• _Instructions for the task_:
Convert the records below into a JSON list of strings, one string per line, omitting blank lines.
--------------------
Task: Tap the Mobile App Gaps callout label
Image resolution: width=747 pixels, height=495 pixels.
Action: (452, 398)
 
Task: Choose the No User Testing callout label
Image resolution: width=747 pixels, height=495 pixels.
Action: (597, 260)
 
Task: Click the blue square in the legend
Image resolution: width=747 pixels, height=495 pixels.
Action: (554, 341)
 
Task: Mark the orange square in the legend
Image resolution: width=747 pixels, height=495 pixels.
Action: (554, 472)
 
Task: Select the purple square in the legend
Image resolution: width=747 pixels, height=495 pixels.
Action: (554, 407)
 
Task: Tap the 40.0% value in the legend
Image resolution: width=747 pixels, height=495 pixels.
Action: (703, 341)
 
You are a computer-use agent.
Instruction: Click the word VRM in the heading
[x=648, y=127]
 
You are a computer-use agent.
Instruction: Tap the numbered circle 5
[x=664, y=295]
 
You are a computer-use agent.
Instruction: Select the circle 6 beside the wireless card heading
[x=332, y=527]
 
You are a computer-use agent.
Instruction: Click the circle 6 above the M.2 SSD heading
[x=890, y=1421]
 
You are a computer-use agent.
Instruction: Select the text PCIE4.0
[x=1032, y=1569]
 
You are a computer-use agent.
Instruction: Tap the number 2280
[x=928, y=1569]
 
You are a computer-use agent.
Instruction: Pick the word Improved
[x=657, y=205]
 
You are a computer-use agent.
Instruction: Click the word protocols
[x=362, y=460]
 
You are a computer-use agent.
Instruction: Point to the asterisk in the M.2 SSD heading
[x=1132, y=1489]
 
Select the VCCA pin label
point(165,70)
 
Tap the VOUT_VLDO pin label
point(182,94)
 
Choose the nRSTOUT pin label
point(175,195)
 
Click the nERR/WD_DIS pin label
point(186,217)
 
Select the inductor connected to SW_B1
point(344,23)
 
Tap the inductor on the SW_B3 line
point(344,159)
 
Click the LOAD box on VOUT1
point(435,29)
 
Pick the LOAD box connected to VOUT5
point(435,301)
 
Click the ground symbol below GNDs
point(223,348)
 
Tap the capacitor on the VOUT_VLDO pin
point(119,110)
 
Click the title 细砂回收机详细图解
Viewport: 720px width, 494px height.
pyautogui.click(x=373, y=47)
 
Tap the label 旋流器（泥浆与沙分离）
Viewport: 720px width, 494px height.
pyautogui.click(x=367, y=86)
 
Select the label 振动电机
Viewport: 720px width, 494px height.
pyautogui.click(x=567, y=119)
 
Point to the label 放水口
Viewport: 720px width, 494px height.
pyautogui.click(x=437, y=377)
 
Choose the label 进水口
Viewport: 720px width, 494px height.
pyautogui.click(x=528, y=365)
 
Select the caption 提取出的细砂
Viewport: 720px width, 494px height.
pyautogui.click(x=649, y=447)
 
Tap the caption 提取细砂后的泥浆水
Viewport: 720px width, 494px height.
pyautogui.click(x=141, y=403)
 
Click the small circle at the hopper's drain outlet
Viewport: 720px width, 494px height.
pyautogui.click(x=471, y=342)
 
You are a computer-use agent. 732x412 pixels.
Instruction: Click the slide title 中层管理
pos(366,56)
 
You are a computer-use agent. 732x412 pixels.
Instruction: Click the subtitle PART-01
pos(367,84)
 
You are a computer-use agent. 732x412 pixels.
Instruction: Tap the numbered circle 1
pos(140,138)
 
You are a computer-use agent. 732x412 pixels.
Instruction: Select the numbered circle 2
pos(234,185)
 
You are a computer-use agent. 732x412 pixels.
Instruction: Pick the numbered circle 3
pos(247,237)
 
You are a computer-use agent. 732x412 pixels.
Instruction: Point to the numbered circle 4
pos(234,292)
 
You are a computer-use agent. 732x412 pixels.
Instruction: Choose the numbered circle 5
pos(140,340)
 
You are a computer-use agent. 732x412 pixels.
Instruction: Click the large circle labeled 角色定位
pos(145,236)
--------------------
• _In response_:
[
  "Task: Tap the Mobile App Gaps callout label",
  "Image resolution: width=747 pixels, height=495 pixels.",
  "Action: (452, 398)",
  "Task: Choose the No User Testing callout label",
  "Image resolution: width=747 pixels, height=495 pixels.",
  "Action: (597, 260)",
  "Task: Click the blue square in the legend",
  "Image resolution: width=747 pixels, height=495 pixels.",
  "Action: (554, 341)",
  "Task: Mark the orange square in the legend",
  "Image resolution: width=747 pixels, height=495 pixels.",
  "Action: (554, 472)",
  "Task: Select the purple square in the legend",
  "Image resolution: width=747 pixels, height=495 pixels.",
  "Action: (554, 407)",
  "Task: Tap the 40.0% value in the legend",
  "Image resolution: width=747 pixels, height=495 pixels.",
  "Action: (703, 341)",
  "You are a computer-use agent.",
  "Instruction: Click the word VRM in the heading",
  "[x=648, y=127]",
  "You are a computer-use agent.",
  "Instruction: Tap the numbered circle 5",
  "[x=664, y=295]",
  "You are a computer-use agent.",
  "Instruction: Select the circle 6 beside the wireless card heading",
  "[x=332, y=527]",
  "You are a computer-use agent.",
  "Instruction: Click the circle 6 above the M.2 SSD heading",
  "[x=890, y=1421]",
  "You are a computer-use agent.",
  "Instruction: Select the text PCIE4.0",
  "[x=1032, y=1569]",
  "You are a computer-use agent.",
  "Instruction: Tap the number 2280",
  "[x=928, y=1569]",
  "You are a computer-use agent.",
  "Instruction: Pick the word Improved",
  "[x=657, y=205]",
  "You are a computer-use agent.",
  "Instruction: Click the word protocols",
  "[x=362, y=460]",
  "You are a computer-use agent.",
  "Instruction: Point to the asterisk in the M.2 SSD heading",
  "[x=1132, y=1489]",
  "Select the VCCA pin label",
  "point(165,70)",
  "Tap the VOUT_VLDO pin label",
  "point(182,94)",
  "Choose the nRSTOUT pin label",
  "point(175,195)",
  "Click the nERR/WD_DIS pin label",
  "point(186,217)",
  "Select the inductor connected to SW_B1",
  "point(344,23)",
  "Tap the inductor on the SW_B3 line",
  "point(344,159)",
  "Click the LOAD box on VOUT1",
  "point(435,29)",
  "Pick the LOAD box connected to VOUT5",
  "point(435,301)",
  "Click the ground symbol below GNDs",
  "point(223,348)",
  "Tap the capacitor on the VOUT_VLDO pin",
  "point(119,110)",
  "Click the title 细砂回收机详细图解",
  "Viewport: 720px width, 494px height.",
  "pyautogui.click(x=373, y=47)",
  "Tap the label 旋流器（泥浆与沙分离）",
  "Viewport: 720px width, 494px height.",
  "pyautogui.click(x=367, y=86)",
  "Select the label 振动电机",
  "Viewport: 720px width, 494px height.",
  "pyautogui.click(x=567, y=119)",
  "Point to the label 放水口",
  "Viewport: 720px width, 494px height.",
  "pyautogui.click(x=437, y=377)",
  "Choose the label 进水口",
  "Viewport: 720px width, 494px height.",
  "pyautogui.click(x=528, y=365)",
  "Select the caption 提取出的细砂",
  "Viewport: 720px width, 494px height.",
  "pyautogui.click(x=649, y=447)",
  "Tap the caption 提取细砂后的泥浆水",
  "Viewport: 720px width, 494px height.",
  "pyautogui.click(x=141, y=403)",
  "Click the small circle at the hopper's drain outlet",
  "Viewport: 720px width, 494px height.",
  "pyautogui.click(x=471, y=342)",
  "You are a computer-use agent. 732x412 pixels.",
  "Instruction: Click the slide title 中层管理",
  "pos(366,56)",
  "You are a computer-use agent. 732x412 pixels.",
  "Instruction: Click the subtitle PART-01",
  "pos(367,84)",
  "You are a computer-use agent. 732x412 pixels.",
  "Instruction: Tap the numbered circle 1",
  "pos(140,138)",
  "You are a computer-use agent. 732x412 pixels.",
  "Instruction: Select the numbered circle 2",
  "pos(234,185)",
  "You are a computer-use agent. 732x412 pixels.",
  "Instruction: Pick the numbered circle 3",
  "pos(247,237)",
  "You are a computer-use agent. 732x412 pixels.",
  "Instruction: Point to the numbered circle 4",
  "pos(234,292)",
  "You are a computer-use agent. 732x412 pixels.",
  "Instruction: Choose the numbered circle 5",
  "pos(140,340)",
  "You are a computer-use agent. 732x412 pixels.",
  "Instruction: Click the large circle labeled 角色定位",
  "pos(145,236)"
]